Tarefa A:
Segundo a reportagem, de quais regiões Boff acha que o novo papa poderá vir?

Documento:
---------------

Alana Gandra - Repórter da Agência Brasil
Rio de Janeiro - O futuro da Igreja Católica ainda é uma
incógnita para o teólogo Leonardo Boff. Hoje (28), no último dia de pontificado
do papa Bento XVI, de 85 anos, Boff mostrou ceticismo ao falar à Agência
Brasil sobre o tema. “Eu creio que a crise é tão grande e atingiu o
coração da Igreja [Católica], porque é a parte moral, da transparência, da
credibilidade, da confiança que os fiéis dedicam à igreja. Isso foi atingido e,
em parte, destruído”.
Para Boff, o futuro papa terá a tarefa “imensa” de resgatar
uma imagem da Igreja Católica que tenha uma “altura moral, que ela represente
valores que vêm da grande tradição de Jesus”. Ele acredita que o novo papa
deverá vir de fora da Europa. “Porque os europeus todos estão envolvidos na
mesma lógica do poder, dos negócios, das intrigas”. Para o teólogo, o novo papa
poderá vir da África ou da América Latina.
“Tem que ser um papa corajoso, que enfrente a Cúria romana,
que tem mais de mil anos de estruturação, e descentraliza eventualmente a
Igreja Católica”. O teólogo disse que os instrumentos teólogicos-jurídicos não
existem. “Os papas sempre os esvaziaram. Basta a ele [novo papa] aplicá-los.
Salvaria a Igreja. Isto é, dando valor de decisão às conferências nacionais,
aos sínodos dos bispos que ocorrem a cada dois ou três anos em Roma, e o papa
como referência de unidade, mas peregrinando pelas igrejas”.
Boff defendeu os nomes do cardeal de Gana, Peter Turkson, ou
do cardeal Oscar Andrés Rodríguez Maradiaga, arcebispo de Tegucigalpa
(Honduras), para o novo papado. Na Europa, embora avalie como pouco provável
que se eleja um papa oriundo daquele continente, indicou que um nome forte
seria o do cardeal de Viena, na Áustria, Christoph Schönborn, “que é muito
corajoso, aberto”. Para Boff, Schonborn é alguém que pode estar preparado para
enfrentar crises graves na Igreja Católica.
O teólogo acha que a escolha de um cardeal brasileiro seria
uma grande surpresa. “Porque nós não temos cardeais proféticos, de renome
internacional, como tínhamos antes com dom Paulo Evaristo [Arns], com dom
Aluísio [Lorscheider]. Temos cardeais criados pelos dois papas João Paulo II e
Bento XVI, que são moderados e conservadores. Não seriam as figuras capazes de
enfrentar uma grande crise da Igreja”.
Mesmo depois de ter sido julgado e condenado pelo então
Cardeal Joseph Ratzinger, em 1974, com quem trabalhou anteriormente, Leonardo
Boff disse que não guarda nenhum ressentimento ou mágoa. “Curiosamente eu não
guardo nada. Até me esqueço disso, e considero coisa do século passado. Lamento
que ele, enquanto presidente desse Santo Ofício e continua agora como papa,
condenou mais de 100 teólogos, os melhores dos países”. Os teólogos, como Boff,
foram proibidos de dar aulas, de fazer conferências, de publicar livros. Continue lendo...

---------------

(Registros de localização de itens)
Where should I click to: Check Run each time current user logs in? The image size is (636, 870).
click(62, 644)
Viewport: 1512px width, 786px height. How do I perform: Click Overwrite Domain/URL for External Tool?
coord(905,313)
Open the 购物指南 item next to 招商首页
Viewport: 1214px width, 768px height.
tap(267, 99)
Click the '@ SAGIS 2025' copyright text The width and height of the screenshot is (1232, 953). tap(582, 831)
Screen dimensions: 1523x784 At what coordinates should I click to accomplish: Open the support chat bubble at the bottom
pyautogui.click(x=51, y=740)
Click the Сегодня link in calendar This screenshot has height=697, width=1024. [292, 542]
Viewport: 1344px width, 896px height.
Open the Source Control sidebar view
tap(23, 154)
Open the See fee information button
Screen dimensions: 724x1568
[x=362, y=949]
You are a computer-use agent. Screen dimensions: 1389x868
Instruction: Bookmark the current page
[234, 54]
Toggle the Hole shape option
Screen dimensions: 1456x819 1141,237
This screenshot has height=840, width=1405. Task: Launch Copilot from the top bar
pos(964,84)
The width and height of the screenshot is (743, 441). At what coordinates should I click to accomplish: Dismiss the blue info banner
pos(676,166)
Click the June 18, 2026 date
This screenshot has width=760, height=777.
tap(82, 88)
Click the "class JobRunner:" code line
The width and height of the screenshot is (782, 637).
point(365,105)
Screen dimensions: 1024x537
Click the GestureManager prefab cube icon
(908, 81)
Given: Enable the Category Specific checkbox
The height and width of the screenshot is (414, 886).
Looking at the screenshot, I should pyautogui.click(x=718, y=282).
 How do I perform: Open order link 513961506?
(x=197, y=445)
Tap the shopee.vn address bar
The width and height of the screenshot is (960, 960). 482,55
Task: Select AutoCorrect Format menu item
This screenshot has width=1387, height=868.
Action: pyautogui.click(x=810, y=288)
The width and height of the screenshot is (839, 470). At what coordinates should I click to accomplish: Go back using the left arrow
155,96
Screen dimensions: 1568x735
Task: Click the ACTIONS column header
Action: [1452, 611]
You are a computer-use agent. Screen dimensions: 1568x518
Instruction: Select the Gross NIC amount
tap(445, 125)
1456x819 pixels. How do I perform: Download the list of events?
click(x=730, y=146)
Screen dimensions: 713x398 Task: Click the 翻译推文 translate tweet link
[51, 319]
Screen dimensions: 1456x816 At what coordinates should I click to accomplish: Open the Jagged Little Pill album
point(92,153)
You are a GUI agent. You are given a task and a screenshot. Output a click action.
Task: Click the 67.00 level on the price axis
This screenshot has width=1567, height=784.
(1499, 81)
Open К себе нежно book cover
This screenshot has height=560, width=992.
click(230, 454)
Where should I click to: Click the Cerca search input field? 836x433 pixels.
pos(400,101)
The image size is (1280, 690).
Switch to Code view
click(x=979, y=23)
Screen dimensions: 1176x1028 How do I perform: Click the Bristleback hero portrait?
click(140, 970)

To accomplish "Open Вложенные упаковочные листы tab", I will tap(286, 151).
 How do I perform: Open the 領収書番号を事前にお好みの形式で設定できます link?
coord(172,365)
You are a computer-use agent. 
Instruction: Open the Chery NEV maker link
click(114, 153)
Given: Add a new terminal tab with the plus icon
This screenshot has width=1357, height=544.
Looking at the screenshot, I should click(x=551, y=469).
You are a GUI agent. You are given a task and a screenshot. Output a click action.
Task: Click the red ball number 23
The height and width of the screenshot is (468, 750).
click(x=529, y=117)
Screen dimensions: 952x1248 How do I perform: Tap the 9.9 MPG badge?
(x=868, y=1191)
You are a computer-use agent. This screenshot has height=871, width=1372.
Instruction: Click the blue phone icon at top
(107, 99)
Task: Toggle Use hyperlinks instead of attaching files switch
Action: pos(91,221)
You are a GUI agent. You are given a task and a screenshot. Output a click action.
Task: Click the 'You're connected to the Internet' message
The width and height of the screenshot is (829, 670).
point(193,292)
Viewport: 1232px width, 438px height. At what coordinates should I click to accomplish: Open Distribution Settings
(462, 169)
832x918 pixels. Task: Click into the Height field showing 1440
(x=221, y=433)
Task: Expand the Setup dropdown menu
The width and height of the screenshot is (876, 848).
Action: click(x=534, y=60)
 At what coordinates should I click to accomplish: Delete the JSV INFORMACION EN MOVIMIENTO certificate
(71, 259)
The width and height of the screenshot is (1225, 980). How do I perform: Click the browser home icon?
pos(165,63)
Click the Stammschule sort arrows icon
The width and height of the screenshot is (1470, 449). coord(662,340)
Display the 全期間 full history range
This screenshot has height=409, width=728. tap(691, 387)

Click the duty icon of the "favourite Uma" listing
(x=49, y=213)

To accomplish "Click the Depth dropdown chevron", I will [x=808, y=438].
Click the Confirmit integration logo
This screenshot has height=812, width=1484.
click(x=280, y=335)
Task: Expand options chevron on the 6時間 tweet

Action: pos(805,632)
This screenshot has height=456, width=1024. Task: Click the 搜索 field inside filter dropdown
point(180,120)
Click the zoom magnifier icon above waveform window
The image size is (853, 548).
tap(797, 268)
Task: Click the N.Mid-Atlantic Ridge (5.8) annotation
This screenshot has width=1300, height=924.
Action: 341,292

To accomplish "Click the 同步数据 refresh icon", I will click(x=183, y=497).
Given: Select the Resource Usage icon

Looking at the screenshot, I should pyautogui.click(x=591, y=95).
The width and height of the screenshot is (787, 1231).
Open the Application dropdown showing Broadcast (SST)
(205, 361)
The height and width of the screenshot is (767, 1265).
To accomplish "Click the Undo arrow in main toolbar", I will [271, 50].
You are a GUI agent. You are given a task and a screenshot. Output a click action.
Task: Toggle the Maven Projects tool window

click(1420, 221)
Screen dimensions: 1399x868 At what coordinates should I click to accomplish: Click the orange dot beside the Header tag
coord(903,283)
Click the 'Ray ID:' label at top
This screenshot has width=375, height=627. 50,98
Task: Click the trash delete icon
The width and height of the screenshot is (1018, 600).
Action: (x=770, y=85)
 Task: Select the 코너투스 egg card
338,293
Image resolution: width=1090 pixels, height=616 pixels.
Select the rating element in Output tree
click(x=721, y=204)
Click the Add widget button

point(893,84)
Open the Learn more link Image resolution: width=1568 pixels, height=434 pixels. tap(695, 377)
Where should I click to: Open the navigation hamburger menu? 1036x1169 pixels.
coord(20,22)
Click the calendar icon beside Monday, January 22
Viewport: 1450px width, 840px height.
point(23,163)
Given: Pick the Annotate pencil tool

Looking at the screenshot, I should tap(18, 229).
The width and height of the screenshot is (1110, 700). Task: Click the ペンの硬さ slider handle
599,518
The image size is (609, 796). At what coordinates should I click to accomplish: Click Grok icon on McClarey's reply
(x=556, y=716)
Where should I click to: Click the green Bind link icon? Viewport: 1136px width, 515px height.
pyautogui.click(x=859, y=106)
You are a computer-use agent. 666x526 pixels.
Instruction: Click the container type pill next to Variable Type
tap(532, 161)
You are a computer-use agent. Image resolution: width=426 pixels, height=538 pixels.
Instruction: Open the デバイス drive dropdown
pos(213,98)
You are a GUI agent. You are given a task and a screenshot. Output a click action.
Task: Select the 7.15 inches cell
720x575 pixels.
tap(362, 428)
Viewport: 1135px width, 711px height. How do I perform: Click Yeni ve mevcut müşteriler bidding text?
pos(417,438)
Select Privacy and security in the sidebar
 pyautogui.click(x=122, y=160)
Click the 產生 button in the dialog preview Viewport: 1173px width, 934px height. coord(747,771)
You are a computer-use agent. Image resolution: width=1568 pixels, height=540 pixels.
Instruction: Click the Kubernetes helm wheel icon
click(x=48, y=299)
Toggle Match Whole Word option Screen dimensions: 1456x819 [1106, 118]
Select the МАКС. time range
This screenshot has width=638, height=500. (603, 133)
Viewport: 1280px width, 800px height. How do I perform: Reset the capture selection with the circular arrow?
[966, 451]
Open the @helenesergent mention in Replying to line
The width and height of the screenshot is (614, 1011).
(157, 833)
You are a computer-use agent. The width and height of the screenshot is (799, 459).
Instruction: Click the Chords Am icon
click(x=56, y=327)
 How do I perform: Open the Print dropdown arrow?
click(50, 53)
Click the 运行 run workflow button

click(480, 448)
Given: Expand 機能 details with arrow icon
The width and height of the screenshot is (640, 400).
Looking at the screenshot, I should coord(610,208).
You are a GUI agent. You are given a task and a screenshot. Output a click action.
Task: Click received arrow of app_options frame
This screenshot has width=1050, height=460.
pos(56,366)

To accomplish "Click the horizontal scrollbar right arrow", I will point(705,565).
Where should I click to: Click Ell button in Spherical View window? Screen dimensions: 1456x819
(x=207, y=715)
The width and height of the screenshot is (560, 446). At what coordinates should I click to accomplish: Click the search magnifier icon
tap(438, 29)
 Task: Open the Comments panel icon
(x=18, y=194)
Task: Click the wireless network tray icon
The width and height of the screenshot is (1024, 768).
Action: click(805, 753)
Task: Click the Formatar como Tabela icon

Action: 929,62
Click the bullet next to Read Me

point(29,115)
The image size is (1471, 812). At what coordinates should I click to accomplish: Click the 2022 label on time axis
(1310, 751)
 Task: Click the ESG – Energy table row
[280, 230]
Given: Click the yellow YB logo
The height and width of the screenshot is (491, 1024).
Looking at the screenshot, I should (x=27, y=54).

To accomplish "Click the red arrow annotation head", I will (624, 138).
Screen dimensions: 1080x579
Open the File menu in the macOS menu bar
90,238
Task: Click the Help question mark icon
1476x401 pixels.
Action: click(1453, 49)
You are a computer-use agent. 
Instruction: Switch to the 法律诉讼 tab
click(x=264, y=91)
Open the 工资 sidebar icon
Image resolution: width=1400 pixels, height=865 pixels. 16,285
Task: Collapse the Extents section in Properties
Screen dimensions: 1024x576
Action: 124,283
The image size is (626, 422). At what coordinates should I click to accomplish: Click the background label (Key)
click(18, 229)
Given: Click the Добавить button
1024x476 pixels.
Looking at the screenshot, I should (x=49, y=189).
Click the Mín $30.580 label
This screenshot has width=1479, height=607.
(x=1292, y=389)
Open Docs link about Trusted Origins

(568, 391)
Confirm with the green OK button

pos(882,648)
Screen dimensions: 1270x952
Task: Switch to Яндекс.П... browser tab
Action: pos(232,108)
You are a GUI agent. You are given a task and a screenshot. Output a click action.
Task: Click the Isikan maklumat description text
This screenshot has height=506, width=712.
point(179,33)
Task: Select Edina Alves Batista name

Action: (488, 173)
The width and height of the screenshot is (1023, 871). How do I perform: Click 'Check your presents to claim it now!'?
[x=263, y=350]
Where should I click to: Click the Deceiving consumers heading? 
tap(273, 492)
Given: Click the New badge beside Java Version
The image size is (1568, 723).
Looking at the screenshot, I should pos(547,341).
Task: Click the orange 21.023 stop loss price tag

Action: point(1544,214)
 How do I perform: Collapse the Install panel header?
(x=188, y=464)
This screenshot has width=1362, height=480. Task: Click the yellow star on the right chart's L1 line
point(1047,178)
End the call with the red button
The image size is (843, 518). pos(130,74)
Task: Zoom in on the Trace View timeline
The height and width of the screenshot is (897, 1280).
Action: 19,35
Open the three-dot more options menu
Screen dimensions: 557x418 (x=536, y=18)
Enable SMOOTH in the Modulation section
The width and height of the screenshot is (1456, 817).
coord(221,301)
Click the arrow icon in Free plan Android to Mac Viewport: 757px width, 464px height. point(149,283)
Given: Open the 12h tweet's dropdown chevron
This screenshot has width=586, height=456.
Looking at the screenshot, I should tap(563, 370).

---------------

Tarefa B:
Nos registros, por favor, troque "How do I perform" por "How can I do" a partir da linha que contém "How do I perform: Open order link 513961506?" até a linha que contém "point(92,153)", inclusive. Reproduza somente esse trecho, sem nenhuma outra alteração.

Resposta correta A:
Da África ou da América Latina.

Resposta correta B:
 How can I do: Open order link 513961506?
(x=197, y=445)
Tap the shopee.vn address bar
The width and height of the screenshot is (960, 960). 482,55
Task: Select AutoCorrect Format menu item
This screenshot has width=1387, height=868.
Action: pyautogui.click(x=810, y=288)
The width and height of the screenshot is (839, 470). At what coordinates should I click to accomplish: Go back using the left arrow
155,96
Screen dimensions: 1568x735
Task: Click the ACTIONS column header
Action: [1452, 611]
You are a computer-use agent. Screen dimensions: 1568x518
Instruction: Select the Gross NIC amount
tap(445, 125)
1456x819 pixels. How can I do: Download the list of events?
click(x=730, y=146)
Screen dimensions: 713x398 Task: Click the 翻译推文 translate tweet link
[51, 319]
Screen dimensions: 1456x816 At what coordinates should I click to accomplish: Open the Jagged Little Pill album
point(92,153)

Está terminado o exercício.